Four of the original 50 tenants from 1961 are still in the mall: Reitmans, the Laurier Comneuf cordwainer shop, the Doucet jewellery store, and the Laurier dry-cleaner. The mall was noteworthy for having two Zellers stores at the same time in the 1990s and two Dominion supermarkets in the 1960s.

History

1960s
Place Laurier was the first indoor mall in the province of Quebec.  It opened on November 11, 1961, as a two-level mall with 50 stores including anchors Pascal, Syndicat, Kresge's, Towers, Dominion Stores as well as an office building with eight floors known as Tour Frontenac. They were shortly joined by a Paquet store.

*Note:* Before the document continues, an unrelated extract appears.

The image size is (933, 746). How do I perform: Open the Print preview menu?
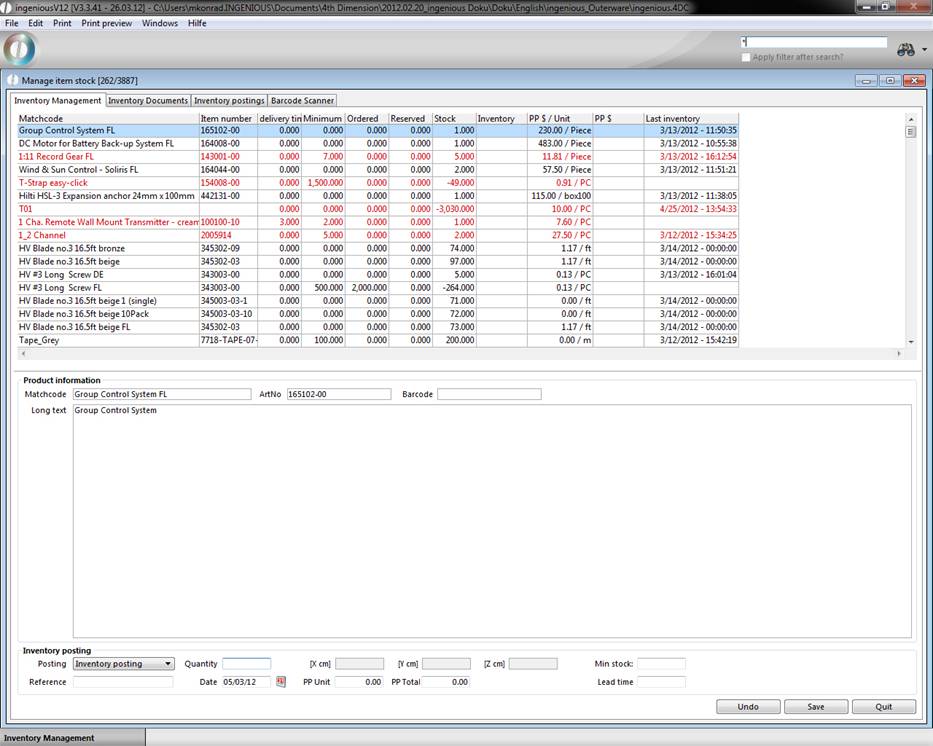click(106, 23)
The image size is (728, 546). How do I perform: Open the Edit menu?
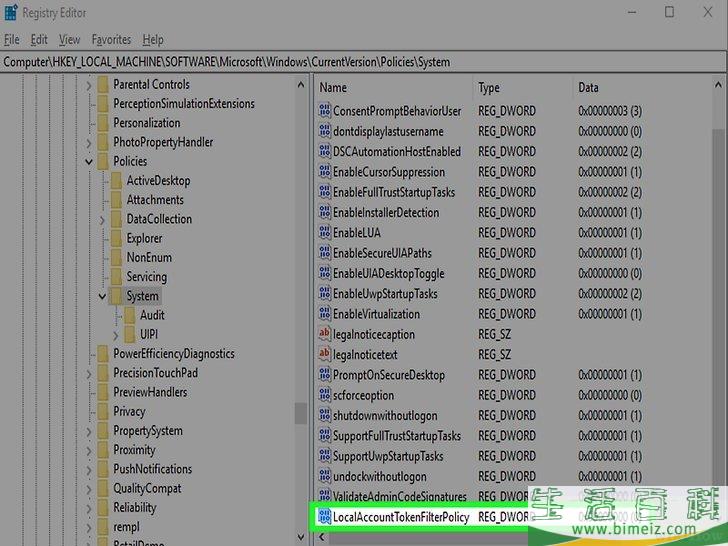pos(39,40)
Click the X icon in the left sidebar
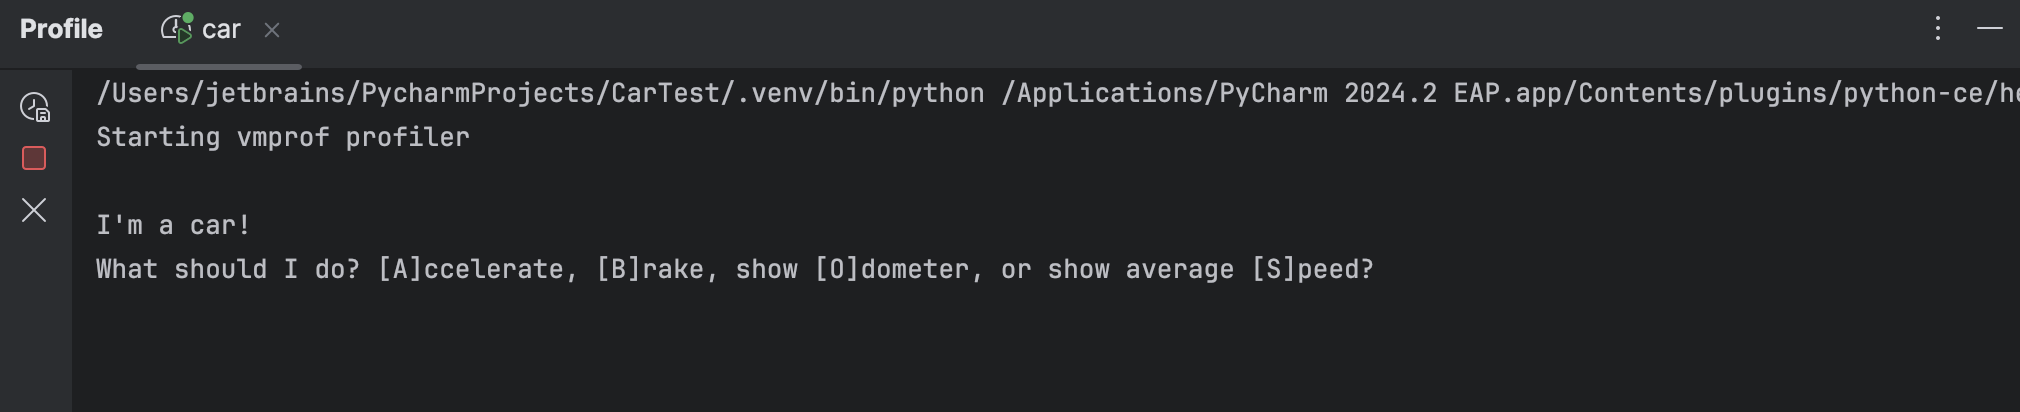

In 1964, an expansion occurred in both extremities of Place Laurier.  In the western part, a new mall section of three floors was built on Towers' original anchor space. The first floor of this western expansion constituted of the relocated Towers store, a second Dominion supermarket, and a Marquis de Montcalm restaurant. The second floor was reserved for a relocated Syndicat (which had tripled its size), the first level of a new Norman store as well as a branch of the Bank of Montreal. The third floor was mostly for the second level of Norman. In total, 403,000 square feet was added in this western expansion of three floors. In the eastern side of the mall, Pascal increased its size by 30% in absorbing Paquet's original location. The latter moved in a brand new two-level building  of 131,980 square feet.

1970s
An expansion to the north welcomed a two-level Sears store of 160,000 square feet and a new mall section of 48 boutiques spread on three floors for an additional 100,000 square feet of retail space.  Sears opened in October 1971 under its then-name of Simpsons-Sears and was the chain's  second store in the Quebec City area. The rest of the northern section inaugurated in 1972.

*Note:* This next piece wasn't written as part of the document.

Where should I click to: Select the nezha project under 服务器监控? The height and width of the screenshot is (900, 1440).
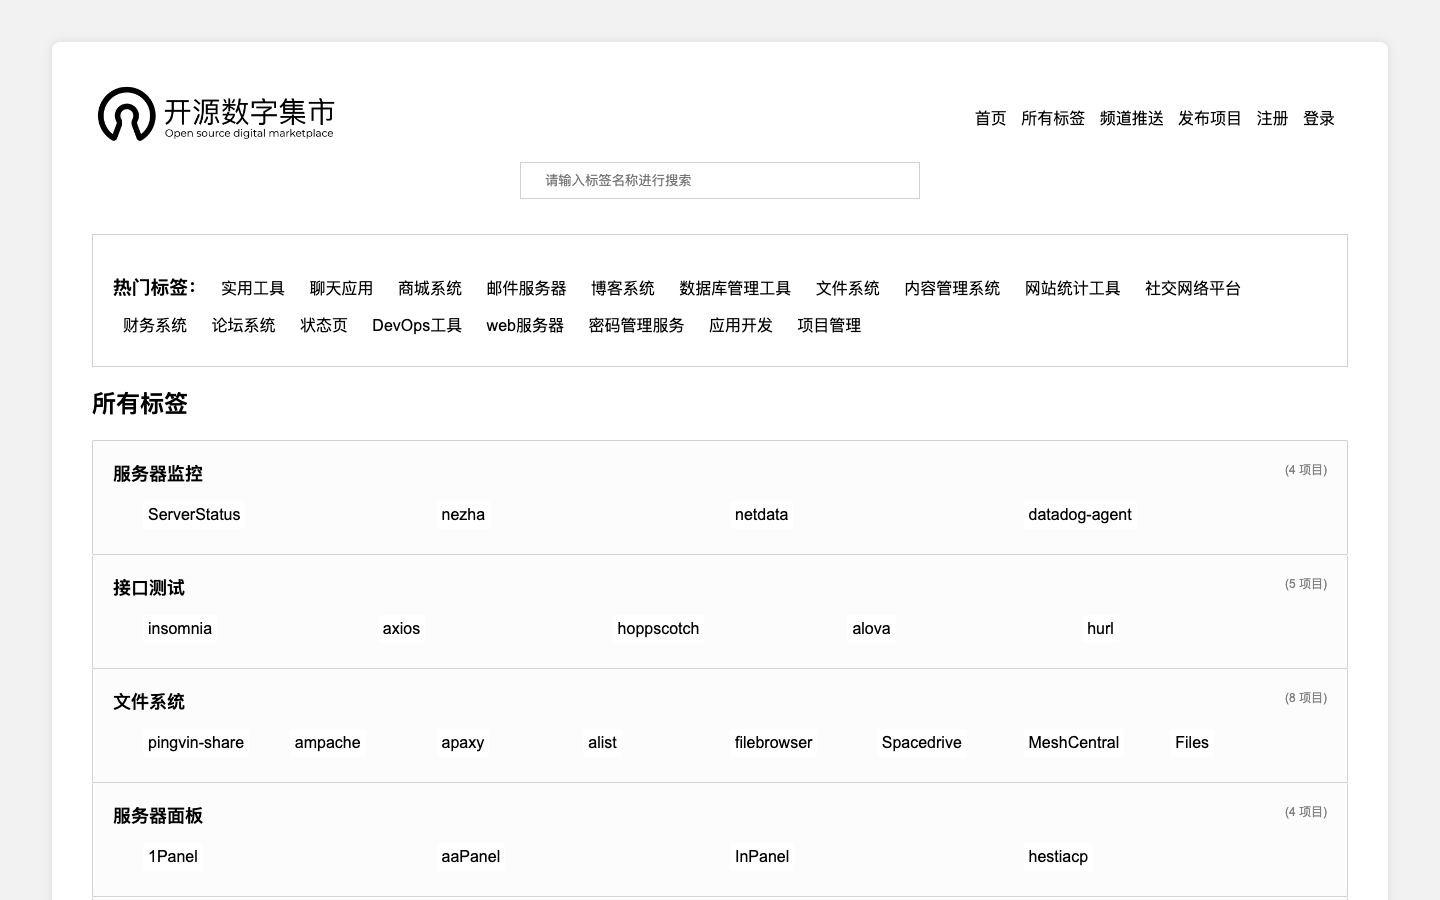pyautogui.click(x=463, y=514)
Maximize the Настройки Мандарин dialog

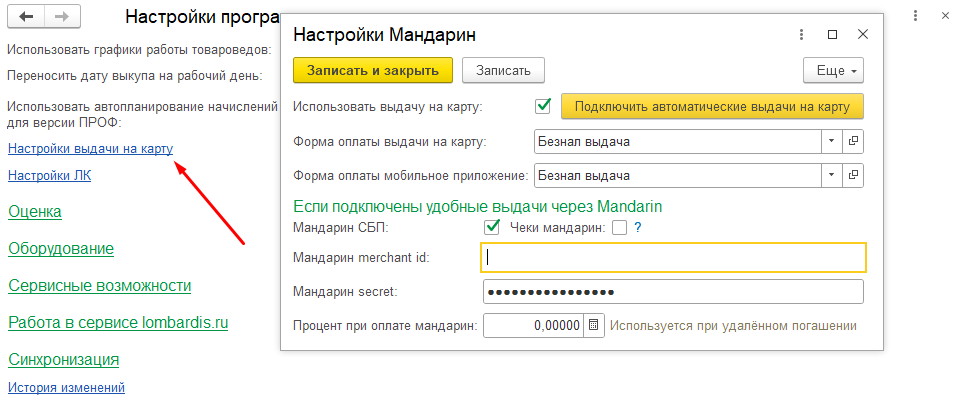coord(832,35)
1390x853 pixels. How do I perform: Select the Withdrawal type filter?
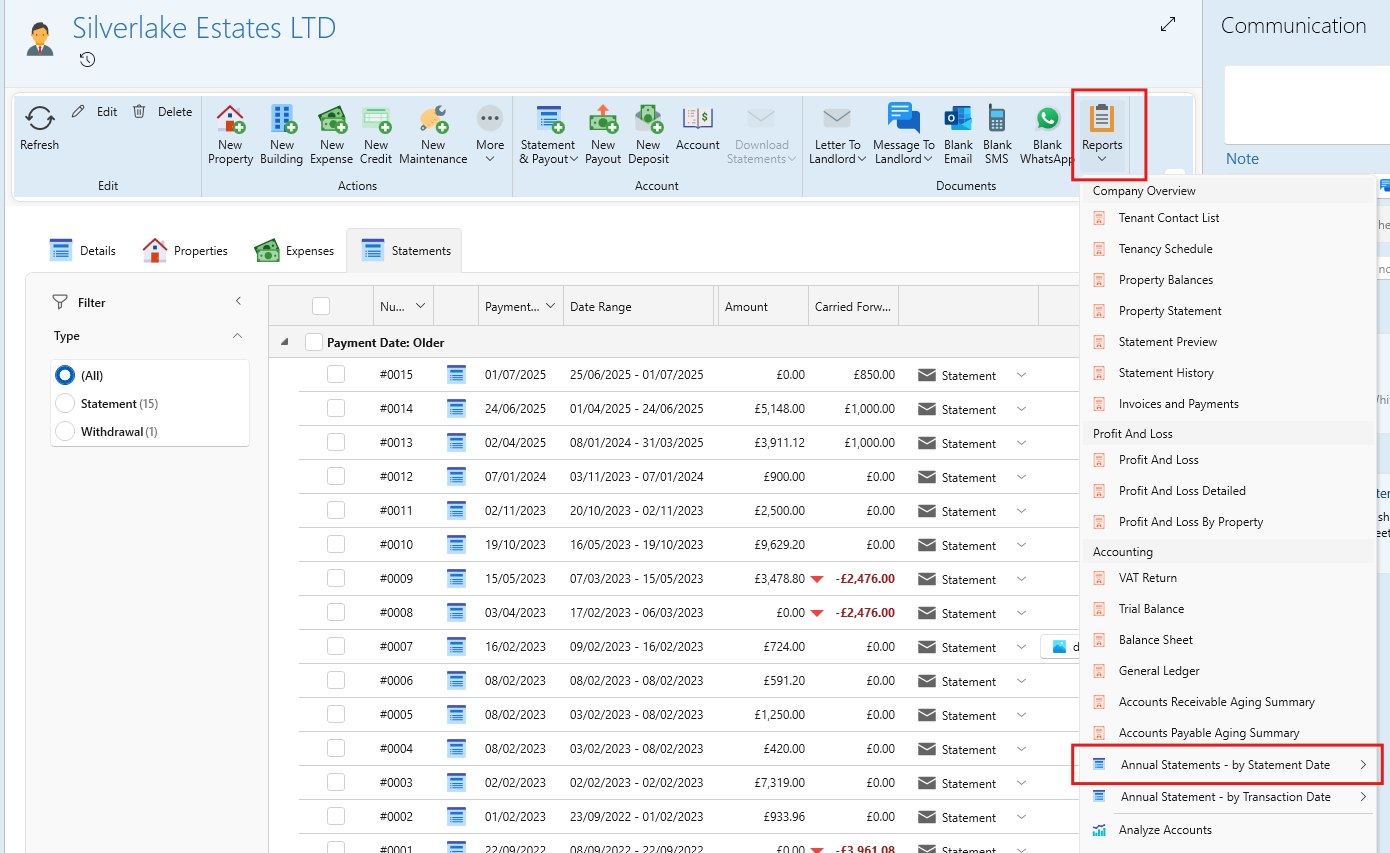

In 1976, Marathon Realty, the real-estate of Canadian Pacific, purchased for $40 million Place Laurier from Les Immeubles Delrano.

1980s

Paquet and Syndicat both declared bankruptcy in 1981. A 80,920 square feet single-level Zellers  opened on November 3, 1982 in one of the two floors of the closed Paquet store. As for Syndicat's vacant space, it was eventually subdivided by anchors Toyville and Wise, a General Motors car dealership and some 10 stores.

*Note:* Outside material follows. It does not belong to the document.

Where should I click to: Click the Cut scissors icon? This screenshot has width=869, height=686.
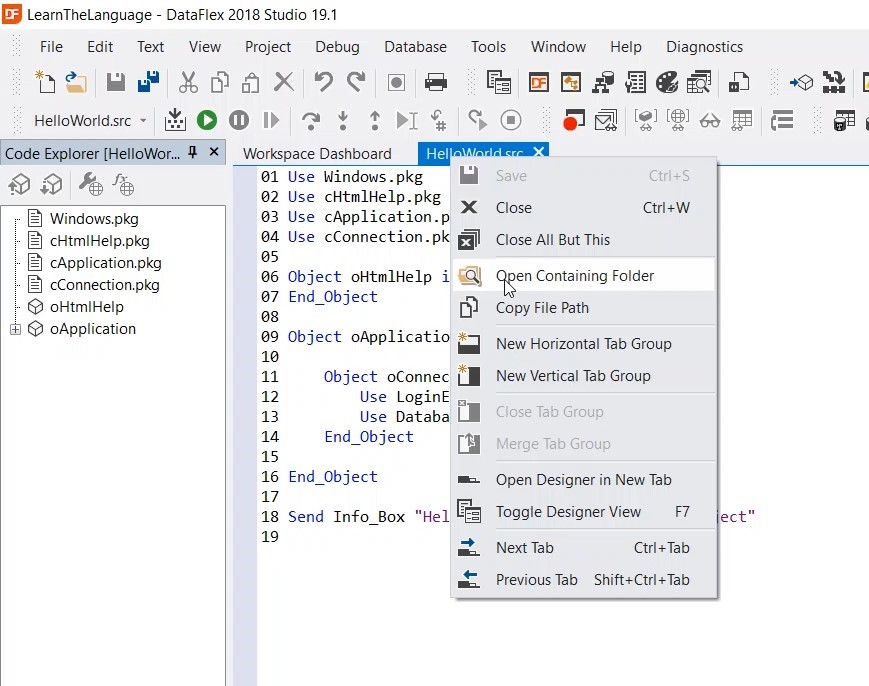(188, 82)
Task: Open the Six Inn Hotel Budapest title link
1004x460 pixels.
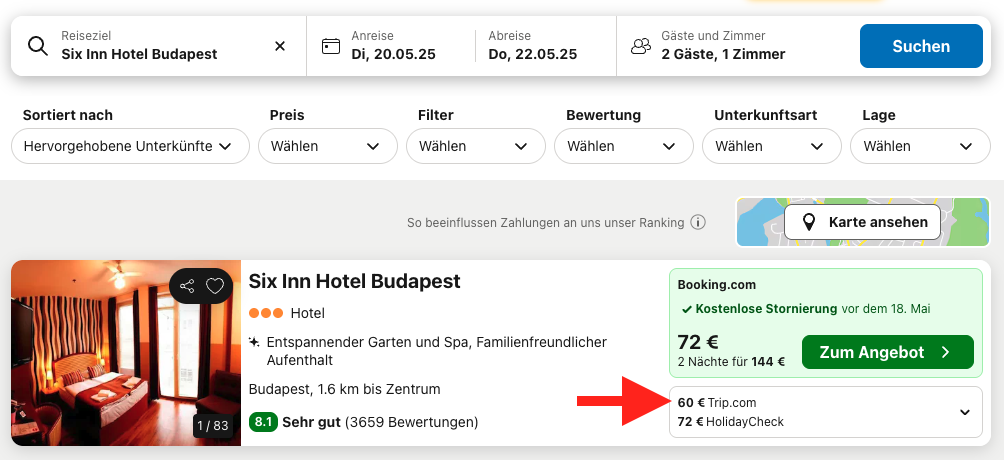Action: 355,281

An expansion to the south installed on September 15, 1982 a two-level La Baie store and a new mall section of 65 boutiques spread on two floors. 130,000 square feet of retail space was brought by La Baie alone and another 129,534 for the boutiques.

At this point, Place Laurier has undergone nine expansions between 1961 and 1986.

1990s

Pascal went bankrupt in 1991, leaving Toys "R" Us to occupy 40,000 square feet of the vacant space.

Zellers converted Bonimart into its nameplate in 1991 resulting in Place Laurier having two department stores with the same name.  In the summer of 1996, the Zellers on the east side of the mall (previously Paquet) closed and was replaced by boutiques, while Zellers on the west end (formerly Towers/Bonimart) was enlarged to reach 135,000 square feet.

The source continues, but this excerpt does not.